The Left-liberal media has dodgy form too. The New Statesman published a 2002 investigation on the ‘Zionist lobby’ and its influence on the UK with a cover depicting a huge golden Star of David piercing the Union Flag and the headline ‘A kosher conspiracy?’ (see above). The Independent once ran a cartoon depicting Ariel Sharon as a monstrous giant eating a Palestinian baby, an indisputable replication of the ancient blood libel.

The Guardian published a cartoon during the Lebanon-Israel war showing a Palestinian boy being pummelled by a giant fist inside a knuckleduster studded with blood-soaked Stars of David. Oxford don and BBC favourite Tom Paulin, who calls the Israeli army the ‘Zionist SS’, told an Egyptian newspaper what he’d like to see happen to Israelis living in settlements on the West Bank: ‘They should be shot dead. I think they are Nazis, racists, I feel nothing but hatred for them.’ He continues to be invited on the BBC as a cultural commentator.

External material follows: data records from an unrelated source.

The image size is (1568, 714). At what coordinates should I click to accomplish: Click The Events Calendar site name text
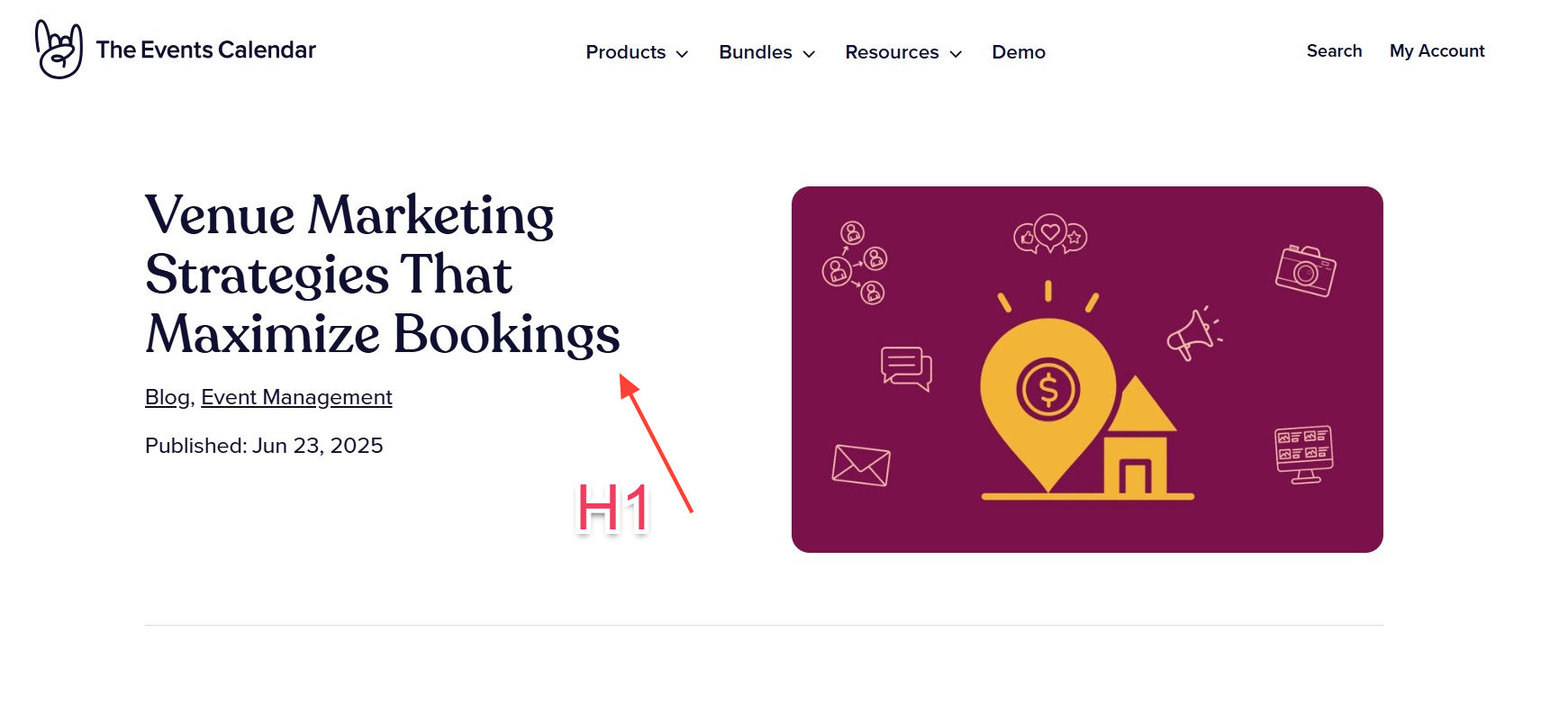click(205, 50)
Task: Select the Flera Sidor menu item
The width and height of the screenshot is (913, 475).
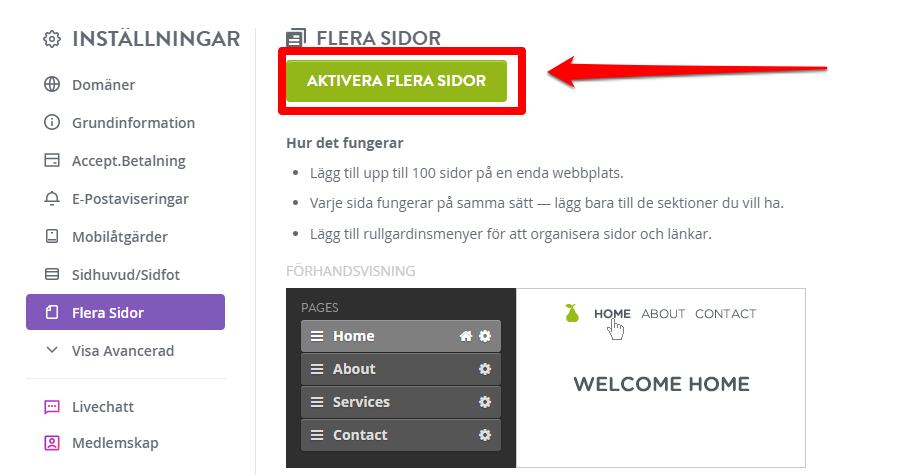Action: [125, 312]
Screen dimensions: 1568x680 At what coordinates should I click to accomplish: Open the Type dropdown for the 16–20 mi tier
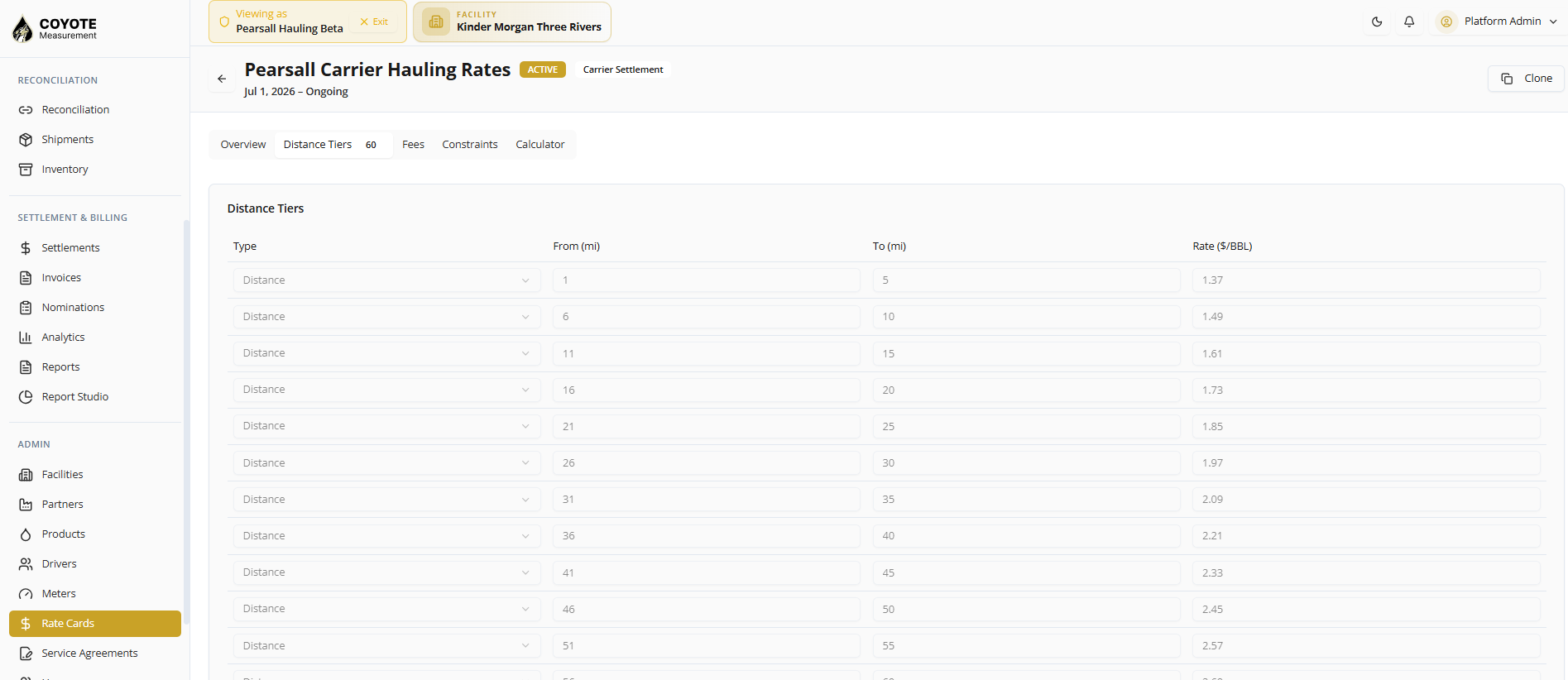click(x=386, y=390)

Ben Cohen has written about the secret history of antisemitism on the British Left. However, I think antisemitism and even ‘new antisemitism’ fail to capture the politics of left-wing anti-Israelism. It’s probably safe to assume that people like Linton, Dalyell, Livingstone, Paulin, and even Flynn do not consider themselves antisemitic – they would balk at the label no doubt. Of course, they’re right. In the classical sense of the term – irrational hatred of Jews as a racial or religious group and desire to exert power over them or deny them equality and fair treatment – they are not antisemitic.

What’s at work here is a new ideology. I call it ‘Israelophobia’, a contemporary manifestation of anti-Zionism that blurs the boundaries between far-Left and far-Right politics, permitting liberals to share a platform with radical Islamists and antisemites. Hatred of Israel, often based on limited knowledge or a selective perspective on the Middle East, becomes all-consuming and takes precedence over other concerns, including the normal ethics of political association.

Israel is elevated from just another state to a wicked malefactor of almost mythical proportions. When you anathematise your enemy thus there are no longer any limits, no red lines, nothing that can’t be thought or said or done. Conspiracy theories about powerful ‘lobbies’, financial influence, media manipulation, once a staple of antisemitic discourses, can be repackaged as fact – just as long as ‘Jewish’ is replaced with the more prophylactic ‘Zionist’.

Israelophobia, in short, is a form of demonisation, dehumanisation, and delegitimisation of the Jewish State that draws, often unwittingly, on the rhetoric and imagery of earlier forms of demonisation, dehumanisation, and delegitimisation of the Jewish people.

And it is overwhelmingly a prejudice of the modern Left: political activists, university campuses, and media outlets that are in every other way impeccably progressive. Smart and decent left-wingers, including Rob MarchantNick Cohen, and David Aaronovitch, have recognised the worryingly unprogressive developments in progressive politics. They are crucial to any fightback by the sensible Left but they are in the minority of the liberal commentariat who are mostly ignorant of the situation – or don’t want to know.

Israel is not perfect. No state is. But its detractors are losing their sense of proportion and their claim to the ‘progressive’ label in their disturbing journey into the dark heart of Israelophobia.